Figure 5. Keywords clustering knowledge graph.

Table 5. Main cluster of multimodal transport of maritime logistics research (TOP 5).

Cluster ID

Cluster labels

The main keywords contained

#0

Container

Sea-rail combined transport, informatization, countermeasure analysis, seamless connection,
Guangdong Province, countermeasures and suggestions, information platform, energy saving and emission reduction, pricing, development status, logistics mode, development strategy, container capacity, Yaji Railway, connection scheme, construction, regional economy,
Lianyungang, train operation, train arrival, bridge movement, slot assignment, port area,
external factors, industrial development.

#1

Revenue
management

Container, optimization model, Ningbo, dynamic pricing, revenue management,
reloading operation, Shanghai, influencing factors, slot allocation, hub, threat, advantages,
disadvantages, opportunities, transportation, basic ideas, accelerated development,
policy suggestions, bulk logistics, reloading cost, seamless transportation.

#2

The Belt and
Road

The belt and road initiative, Ningbo Port, sea-land combined transport, Xiamen Port,
China-Europe train, supporting policies, effectiveness, Shanghai Port, development
research, balance check, planning research, sustainable development, coil steel.

#3

Multimodal
transport

Multimodal transport, empty container transportation, inland river transportation,
transportation chain, railway transportation, regional logistics, information coordination,
service platform, waterway transportation, obstacles, service process, foreign trade goods,
whole-course logistics, railway ferry, Nantong, system construction.

#4

Internet of
things

Port, Dalian Port, Internet of Things, River-sea combined transport, port logistics,
information system, business collaboration, logistics industry, low-carbon economy,
station, real-time monitoring, job dispatch, operation mode, mobile terminal.

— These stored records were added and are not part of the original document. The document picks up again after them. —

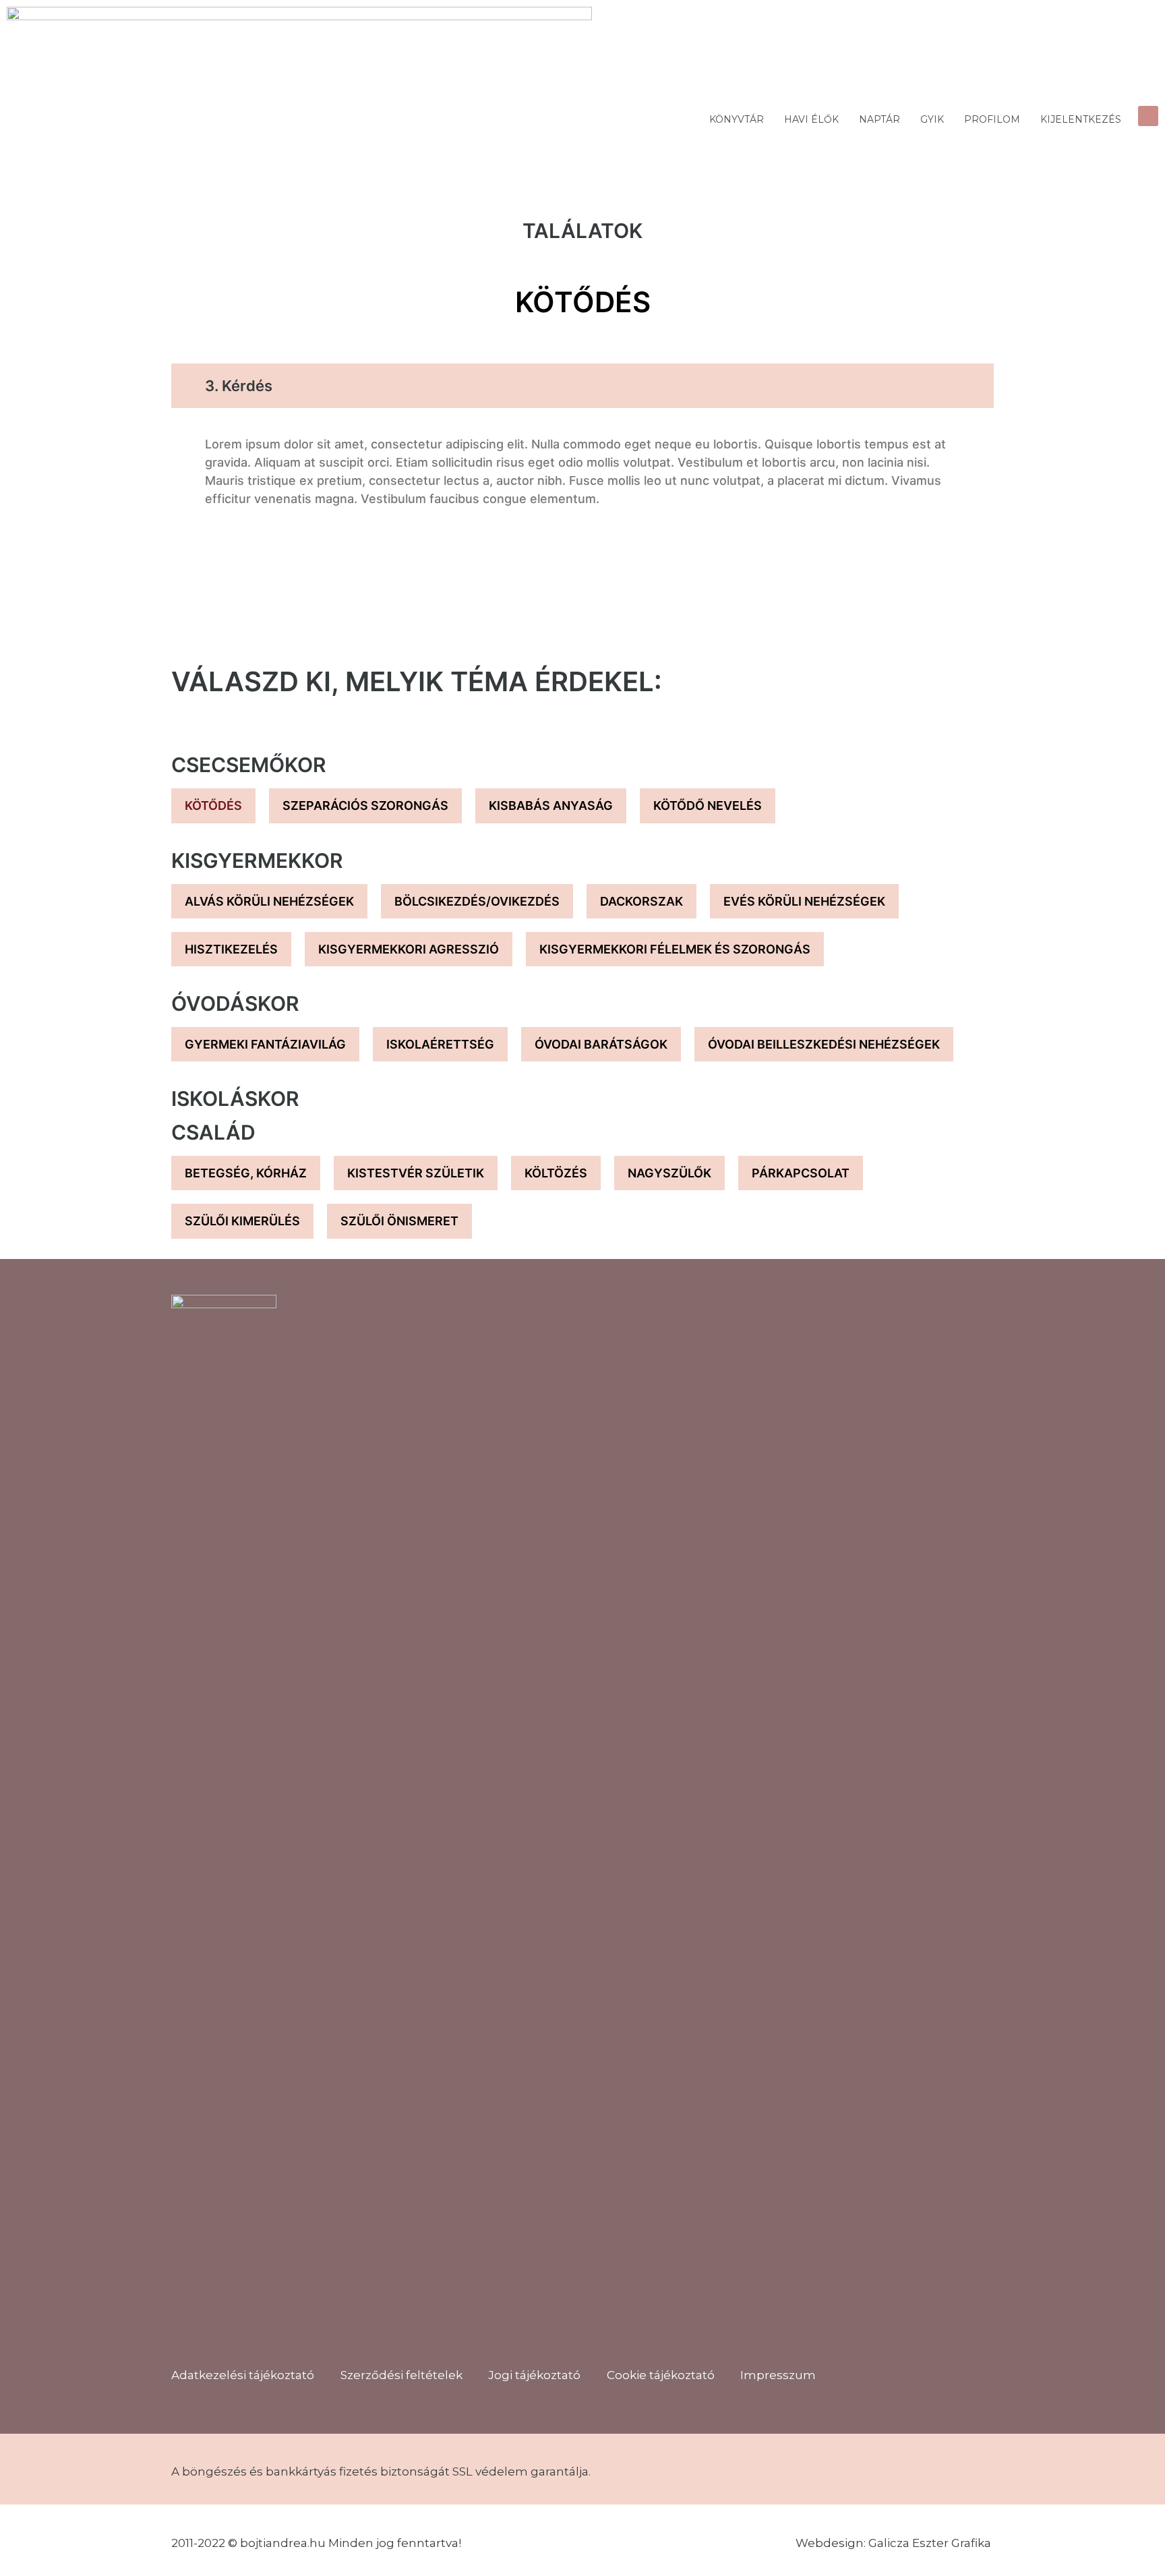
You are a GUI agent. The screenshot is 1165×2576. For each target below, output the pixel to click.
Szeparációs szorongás (365, 805)
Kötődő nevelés (707, 805)
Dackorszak (641, 901)
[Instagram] (188, 2336)
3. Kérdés (238, 385)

According to the different labels and clustering contents of the five clusters, after studying the literature, they are summarized into the following five research topics:

1) Structure optimization and system construction of container sea-rail combined transport.

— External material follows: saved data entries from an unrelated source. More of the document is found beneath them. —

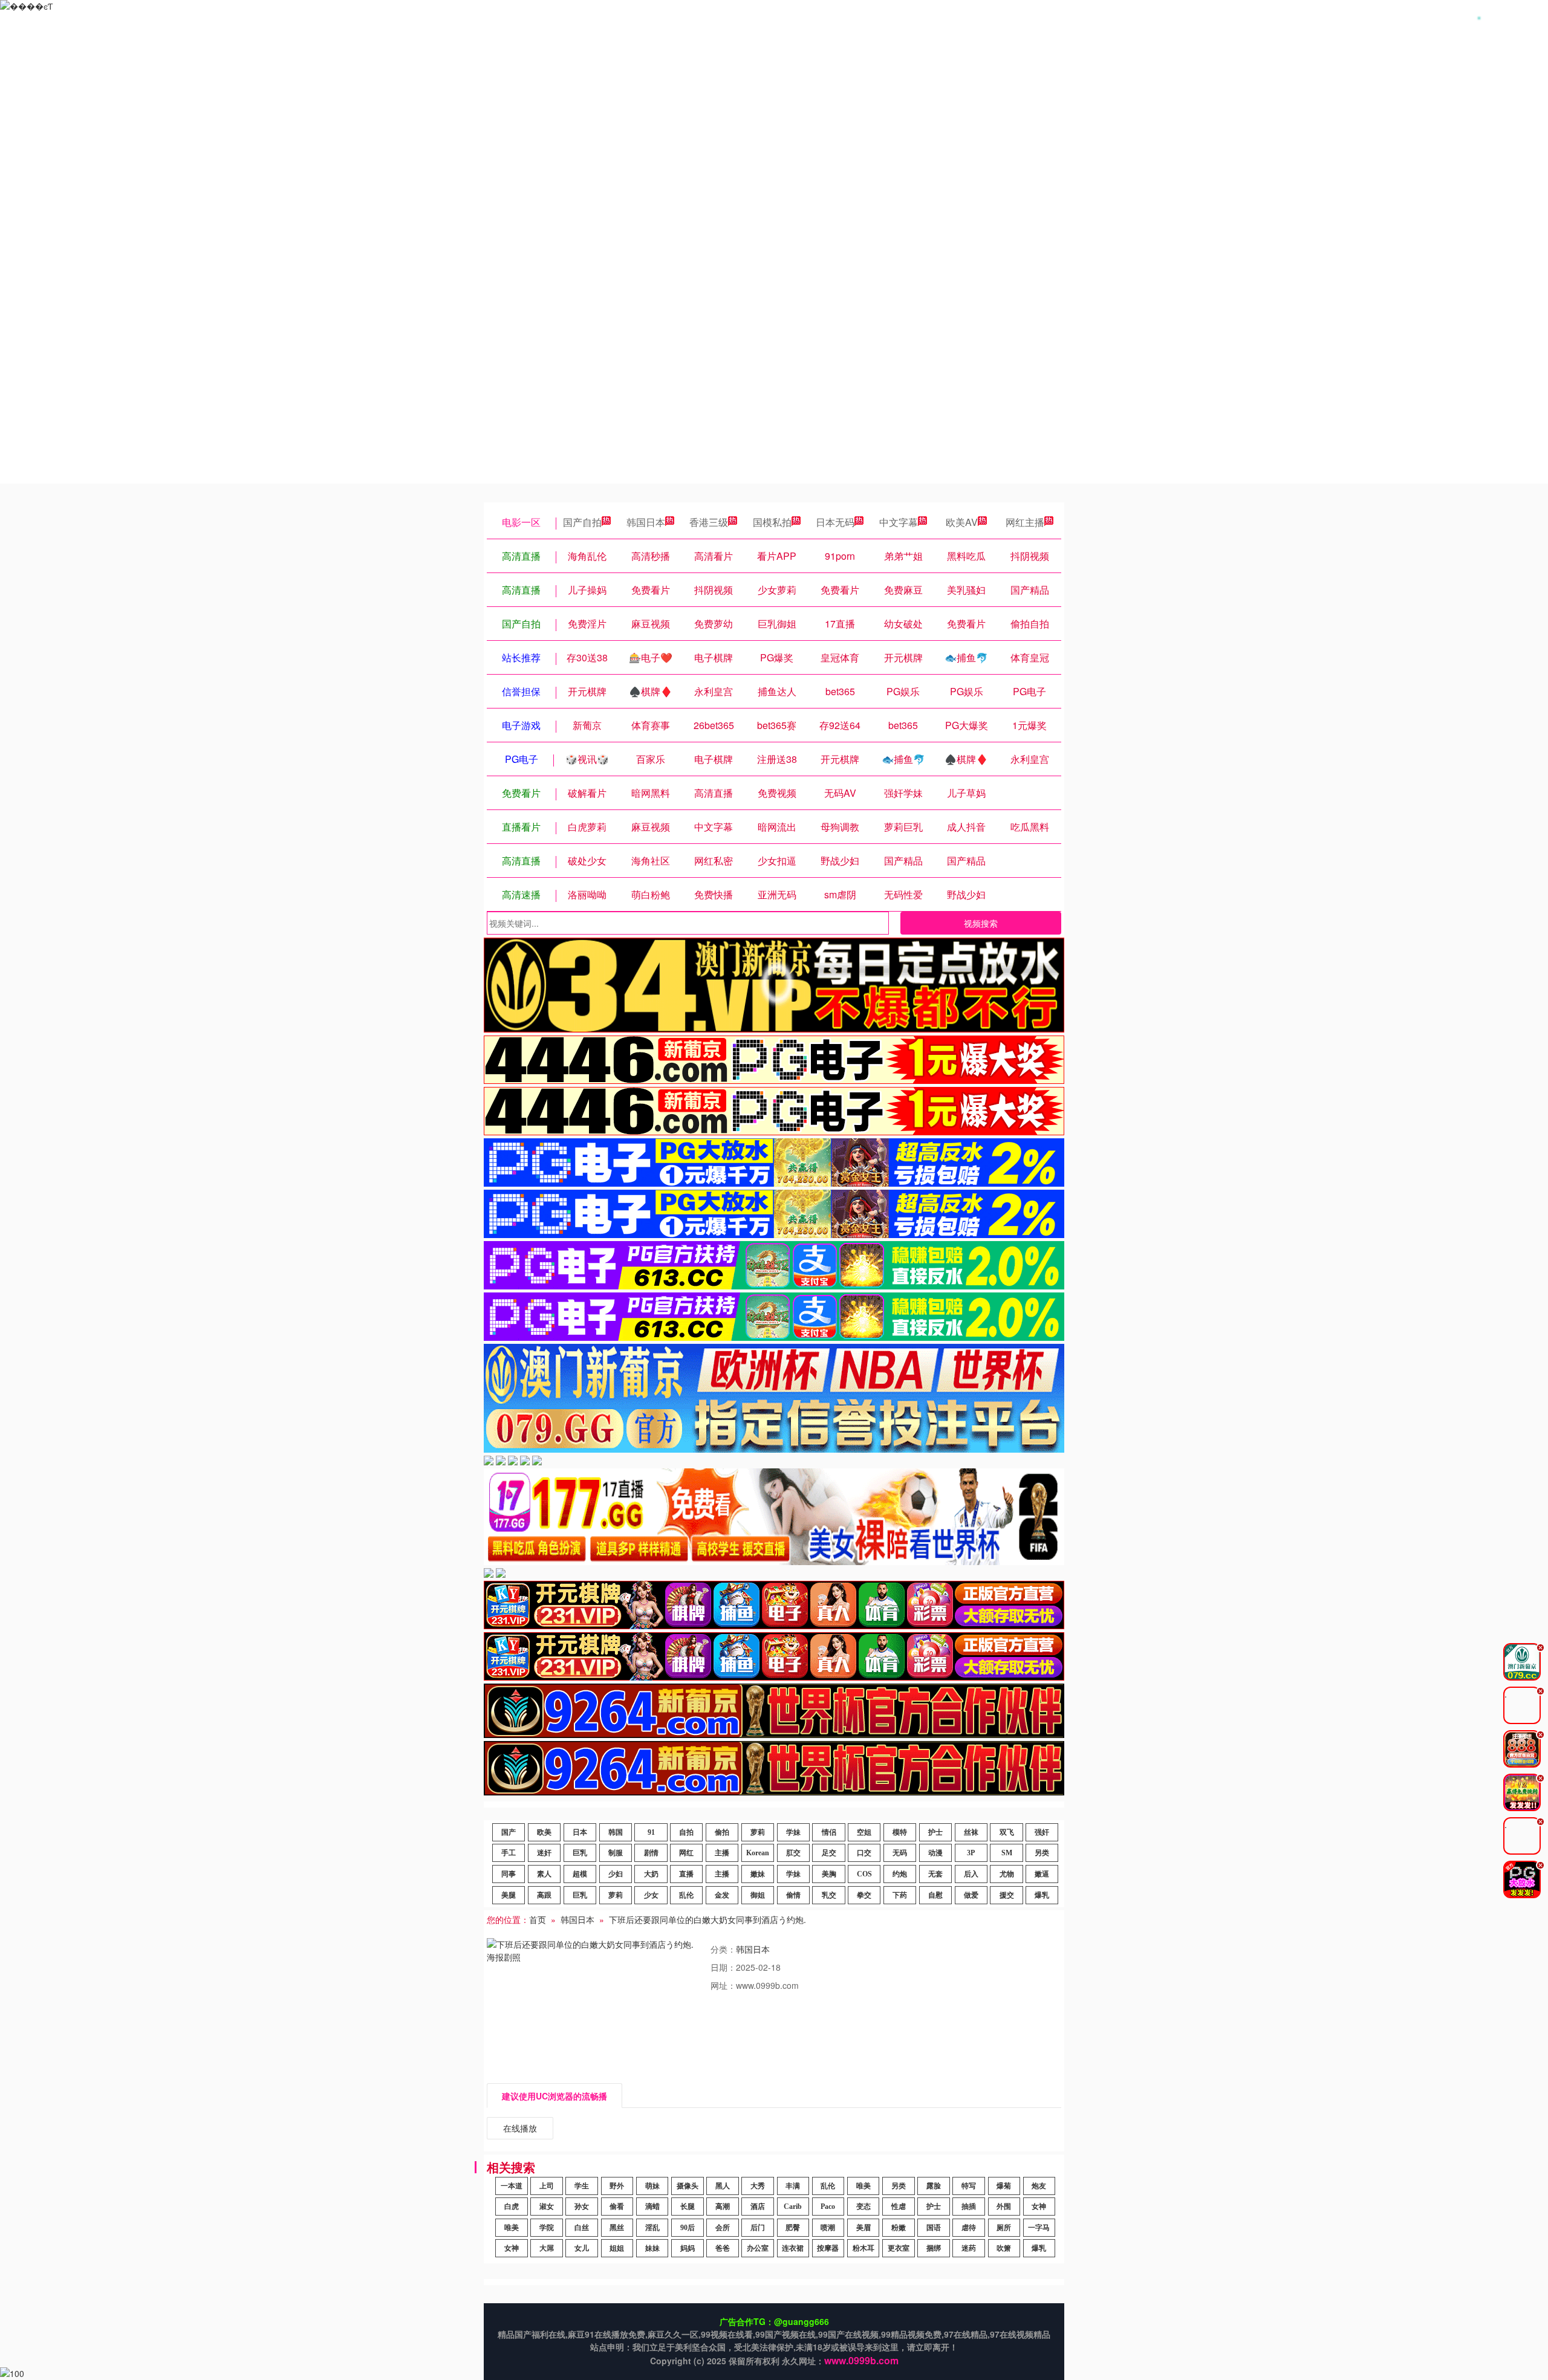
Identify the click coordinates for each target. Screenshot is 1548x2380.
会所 (722, 2227)
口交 (864, 1853)
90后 (687, 2227)
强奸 (1042, 1832)
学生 (581, 2186)
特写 (968, 2186)
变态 (863, 2206)
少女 (651, 1895)
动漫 (935, 1853)
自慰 (935, 1895)
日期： (723, 1967)
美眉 (863, 2227)
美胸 (829, 1874)
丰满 (792, 2186)
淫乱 (652, 2227)
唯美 (863, 2186)
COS (864, 1874)
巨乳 (580, 1853)
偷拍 (722, 1832)
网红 (686, 1853)
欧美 (544, 1832)
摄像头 (687, 2186)
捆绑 (933, 2248)
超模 (580, 1874)
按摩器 (828, 2248)
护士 (935, 1832)
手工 (508, 1853)
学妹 (793, 1832)
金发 (722, 1895)
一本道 (511, 2186)
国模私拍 (772, 522)
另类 (1042, 1853)
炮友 (1039, 2186)
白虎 (511, 2206)
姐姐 (617, 2248)
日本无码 (835, 522)
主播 (722, 1853)
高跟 (544, 1895)
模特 (900, 1832)
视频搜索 (981, 923)
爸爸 (722, 2248)
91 (651, 1832)
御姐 (757, 1895)
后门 (757, 2227)
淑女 (546, 2206)
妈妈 (687, 2248)
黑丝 (617, 2227)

System structure determines system function (Xie, Li, Wei, Jiang, & Xie, 2016; Xie, Ni, Zhang, & Wei, 2019; Li, Xie, & Yang, 2014; Wei, Chen, Xie, & Peng, 2022). In the initial stage of multimodal transport of maritime logistics in China, container transport was the main mode, and the mode of transport was mainly sea-rail combined transport. The transportation structure of many ports is chaotic. Although there are a large number of imports and exports, the overall transportation efficiency is low, and the cost of intermodal transportation is high. Perfecting the information system of maritime logistics multimodal transportation and accelerating the construction of container sea-rail intermodal transportation systems is one of the keys to promoting their rapid development (Mu & Li, 2010). system dynamics is a method commonly used for structural analysis of systems (Xie, Wei, Chen, & Huang, 2020; Bao, Xie, & Huang, 2021; Huang, Chen, Xie, Wei, Feng, & Wu, 2021). In the study of the container sea-rail combined transport system, Wu Huirong and others applied the method of system dynamics to analyze the causal feedback relationship between the container sea-rail combined transport system and internal and external influencing factors and put forward countermeasures and suggestions to establish and improve the system mechanism and system and optimize the collection and distribution structure (Wu et al., 2013). Under the overall layout of China’s optimized transportation development environment, it is the most important thing to build a collection and distribution system structure and establish an open system of container sea-rail combined transport so as to improve the overall transportation quality and promote the benign development of multimodal transport in maritime logistics (Ye, 2014; Wang & Chen, 2023).

2) The multimodal transport of maritime logistics model and the theoretical practice.

At the present stage, the development of China’s maritime logistics and multimodal transport is influenced by many factors, such as economic development and infrastructure construction. It is beneficial to target the problems that restrict the development of maritime logistics multimodal transport and promote its construction and development (Zong et al., 2015) by clarifying the internal logical relationship between various factors and grasping the degree of influence of each factor. In view of the challenges faced by container sea-rail combined transport and its unique operational characteristics, it is particularly important and feasible to adopt a revenue management system. On this basis, Darren Liu and Yang Hualong established a conceptual model of the revenue management system of container sea-rail combined transport and analyzed it, which provided a framework for the practical application of revenue management theory (Liu & Yang, 2012). In addition, Ji Mingjun and others used the customer value theory to analyze the relationship between the customer’s railway transportation demand and price for sea-rail combined transport, and designed an operation optimization model with the goal of maximizing profits in order to explore the maximum profit in practical application (Ji et al., 2018).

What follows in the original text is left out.